The first of these gatherings took place in Long Beach, California Saturday, March 18. Linda Iles and Anniitra Ravenmoon hosted a day-long celebration, and members from a dozen FOI centers, from both in and outside the state of California, were on hand to honor Olivia’s hundredth birthday.
The event culminated in a presentation whereby Linda Iles demonstrated the dazzling effect of two mirrors reflecting a candle flame off one another. This was Olivia’s ‘Mirror Magic’ – something that she and her brother Lawrence used in their own temple.
Prior to April, the Fellowship of Isis Central website suggested 13 meditations and offerings for members around the world to enact rituals and memorials in solo or in their own autonomous groups from April 1 – 13, leading up to her birthday April 13.
Another pre-birthday gathering was held April 8 in Glastonbury. This one-day conference honored Olivia in an Egyptian-themed room, featuring reminiscences from those who had known her. She was a frequent visitor to Glastonbury, and often attended the annual Goddess Conference in the town.
On the evening of the actual birthday, Olivia’s London friends gathered with members of the FOI, as well as some of her family members, in the Wheatsheaf pub.
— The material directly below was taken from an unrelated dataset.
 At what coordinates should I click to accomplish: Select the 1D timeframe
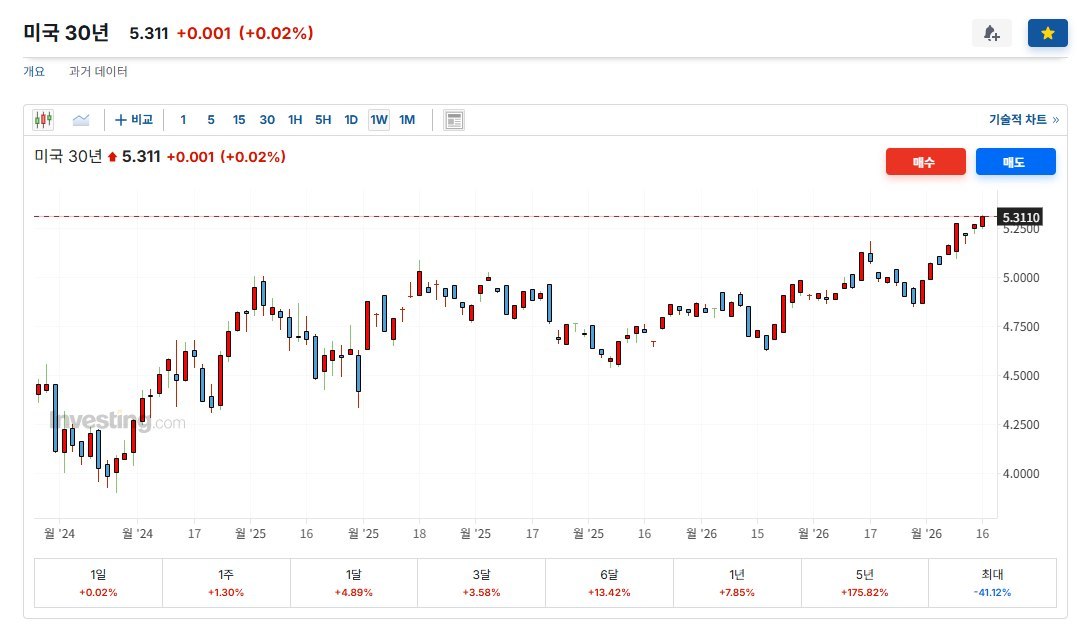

During that time, they watched a slide presentation of her life story, and listened to lively stories from the floor. John Crow spoke with affection of Olivia’s appreciation of the work at The Cross Bone Cemetery Gates in London. Goddess author Jocelyn Chaplin spoke of Olivia’s sense of equality, her refusal to have hierarchy in her Fellowship, and how she saw each person as important as the next.
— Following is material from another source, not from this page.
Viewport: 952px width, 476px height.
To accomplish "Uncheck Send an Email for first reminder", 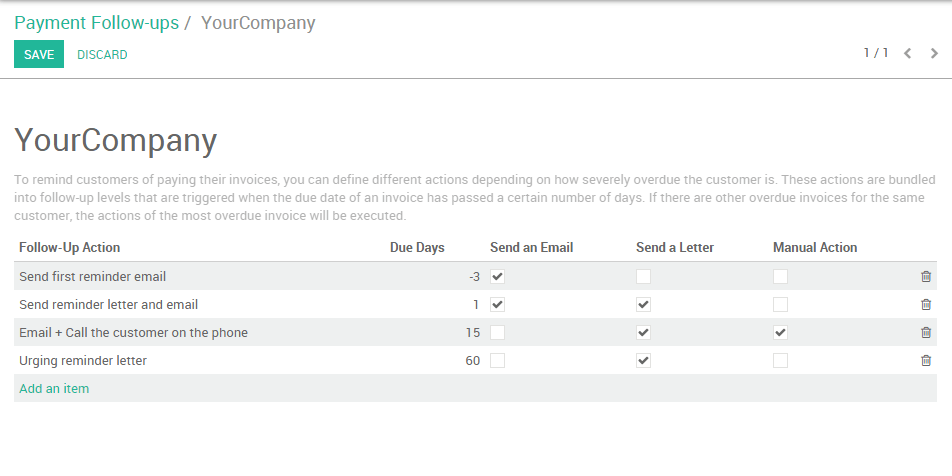I will click(498, 277).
The London event ended with singer Julie Felix giving a touching rendition of Yeats’ The Song of Wandering Aengus plus Happy Birthday. Carrie Kirk Patrick, aided by Olivia’s great nephew Storm, showed a video that she had once made of Olivia, so participants could hear her voice in the room.
Olivia’s great niece Sarah messaged to say she was at Olivia’s home in Ireland and was lighting a candle for her, thus linking up the across the sea in memory.
FOI Members and centres around the world, including Germany, and in the US, Chicago, New Orleans, and Florida did hold their own celebrations honoring Olivia, a Pagan Priestess and unique visionary.